Она уже было расслабилась и взялась за Мильтона, которого ей не так давно захотелось перечитатать — разговаривали с Адрианом о традиции героизировать отступников и бунтарей, — но тут на пороге возник Джеймс.
Анна мысленно застонала.
— Доброе утро, — сказал он.
— Доброе, — приветливо-отстраненно улыбнулась Анна.
— А я вот проходил мимо и решил зайти на чашечку кофе.
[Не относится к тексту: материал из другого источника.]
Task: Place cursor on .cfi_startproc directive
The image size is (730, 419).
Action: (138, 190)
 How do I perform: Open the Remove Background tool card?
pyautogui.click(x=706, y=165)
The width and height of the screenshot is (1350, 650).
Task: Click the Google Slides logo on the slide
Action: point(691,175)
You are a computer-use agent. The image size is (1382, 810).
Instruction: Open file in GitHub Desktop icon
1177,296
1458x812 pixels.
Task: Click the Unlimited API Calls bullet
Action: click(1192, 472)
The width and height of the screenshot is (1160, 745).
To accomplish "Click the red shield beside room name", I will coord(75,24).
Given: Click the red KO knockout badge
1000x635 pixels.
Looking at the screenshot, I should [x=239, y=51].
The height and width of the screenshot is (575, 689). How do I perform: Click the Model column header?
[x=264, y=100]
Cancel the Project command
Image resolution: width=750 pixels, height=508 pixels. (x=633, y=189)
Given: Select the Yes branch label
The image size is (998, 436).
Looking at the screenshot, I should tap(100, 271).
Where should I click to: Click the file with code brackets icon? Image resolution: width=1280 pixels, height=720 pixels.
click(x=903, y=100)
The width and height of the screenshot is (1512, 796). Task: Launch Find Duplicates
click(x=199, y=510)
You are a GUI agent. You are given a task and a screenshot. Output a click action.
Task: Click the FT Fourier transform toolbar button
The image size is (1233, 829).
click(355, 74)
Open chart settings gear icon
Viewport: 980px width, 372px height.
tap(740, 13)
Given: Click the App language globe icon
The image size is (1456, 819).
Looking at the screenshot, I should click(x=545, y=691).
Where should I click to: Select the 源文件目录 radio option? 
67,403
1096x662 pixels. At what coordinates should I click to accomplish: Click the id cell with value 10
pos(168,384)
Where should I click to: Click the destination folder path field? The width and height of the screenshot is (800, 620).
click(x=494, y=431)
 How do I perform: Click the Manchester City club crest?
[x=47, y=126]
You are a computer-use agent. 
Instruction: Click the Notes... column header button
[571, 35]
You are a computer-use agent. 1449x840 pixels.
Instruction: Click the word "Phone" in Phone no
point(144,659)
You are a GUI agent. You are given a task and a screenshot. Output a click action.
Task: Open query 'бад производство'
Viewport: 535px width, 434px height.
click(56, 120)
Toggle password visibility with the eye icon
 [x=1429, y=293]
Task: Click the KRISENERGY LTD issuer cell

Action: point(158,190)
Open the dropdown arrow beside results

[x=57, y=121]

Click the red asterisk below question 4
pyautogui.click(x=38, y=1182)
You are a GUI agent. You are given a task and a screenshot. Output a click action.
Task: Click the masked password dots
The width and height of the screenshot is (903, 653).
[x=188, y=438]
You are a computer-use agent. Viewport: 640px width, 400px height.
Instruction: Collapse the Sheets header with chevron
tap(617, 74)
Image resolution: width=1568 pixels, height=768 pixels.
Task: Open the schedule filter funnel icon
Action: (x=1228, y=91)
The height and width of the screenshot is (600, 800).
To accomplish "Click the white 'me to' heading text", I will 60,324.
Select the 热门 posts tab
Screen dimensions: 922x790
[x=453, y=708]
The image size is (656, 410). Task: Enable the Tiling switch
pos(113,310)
— Превосходно, — равнодушно отозвалась Анна. — Какой предпочитаете сегодня?
— По-венски.
— У меня кончился шоколад, — солгала Анна в надежде, что он пойдет куда-нибудь в другое место пить свой любимый утренний кофе.
Не тут-то было.
— Тогда любой другой на ваш вкус.
— Хорошо, в течение пяти минут заказ будет готов. Пожалуйста, займите место за столиком…
— Опасаетесь, что я на вас наброшусь?
— Нет, опасаюсь, что вас атакуют мои вирусы. Я приболела.
— Давайте повесим на дверь табличку «закрыто» и попробуем вас полечить? — невинно предложил Джеймс.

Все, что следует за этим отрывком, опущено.